Professor David Crompton OAM, Australian Institute for Suicide Research and Prevention
David worked in private practice as a rural general practitioner prior to commencing psychiatry training and spending 12 years in private psychiatry practice. David is a Professor within the School of Health Service and Social Work and holds academic titles with the University of Queensland and Queensland University of Technology. He has held leadership roles in Queensland Health and New South Wales Health and is the coordinator for the Centre for Neuroscience, Recovery and Mental Health. He was awarded a Medal of the Order of Australia for development of community based mental health services for veterans, development of community post-traumatic stress disorder and anxiety and substance abuse treatment services. David’s research interest includes the impact of trauma and natural disasters, suicide and factors that influence recovery of individuals with mental illness.

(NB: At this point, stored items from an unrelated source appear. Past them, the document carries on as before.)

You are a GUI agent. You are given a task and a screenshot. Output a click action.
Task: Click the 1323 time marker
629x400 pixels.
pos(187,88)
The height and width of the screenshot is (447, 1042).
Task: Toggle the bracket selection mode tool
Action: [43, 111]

Professor Jane Pirkis, National Research Coordination, University of Melbourne
Professor Jane Pirkis is the Director of the Centre for Mental Health at the University of Melbourne. She has worked in the suicide prevention field for over 20 years, and is particularly well known for her contributions in the area of suicide and the media. She is the Editor-in-Chief of Crisis and the 1st Vice President of the International Association for Suicide Prevention (IASP). She and her team are providing leadership in suicide prevention research through the National Suicide Prevention Leadership and Support Program. They are also responsible for the evaluation of the National Suicide Prevention Trial. Jane’s work has been recognised by various awards, including Suicide Prevention Australia’s Lifetime Research Award (2010) and the University of Tasmania’s Distinguished Alumni Award (2017).
Dr Jo Robinson, Orygen
Dr Jo Robinson is a Senior Research Fellow at Orygen the National Centre of Excellence in Youth Mental Health where she leads the suicide prevention research unit. Current projects include the development of a systematic approach to youth suicide prevention across north-west Melbourne, the establishment of a self-harm monitoring program in emergency departments, a RCT examining the effects of an online program among secondary school students, and a suite of studies examining the potential utility of social media platforms in suicide prevention. She has also led the production of a series of systematic reviews that have informed clinical practice and service development.
She has a keen interest in policy development and evaluation and has led the development of two major policy reports and is regularly called upon to provide advice to both state and federal government.